==== EXCERPTED DATA
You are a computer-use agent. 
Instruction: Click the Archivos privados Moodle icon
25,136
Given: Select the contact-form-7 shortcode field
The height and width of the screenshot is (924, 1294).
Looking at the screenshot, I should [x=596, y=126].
========
WHAT YOU WILL DO: The data above should be output exactly, with each line intact.

ANSWER TO THE PROBLEM:
You are a computer-use agent. 
Instruction: Click the Archivos privados Moodle icon
25,136
Given: Select the contact-form-7 shortcode field
The height and width of the screenshot is (924, 1294).
Looking at the screenshot, I should [x=596, y=126].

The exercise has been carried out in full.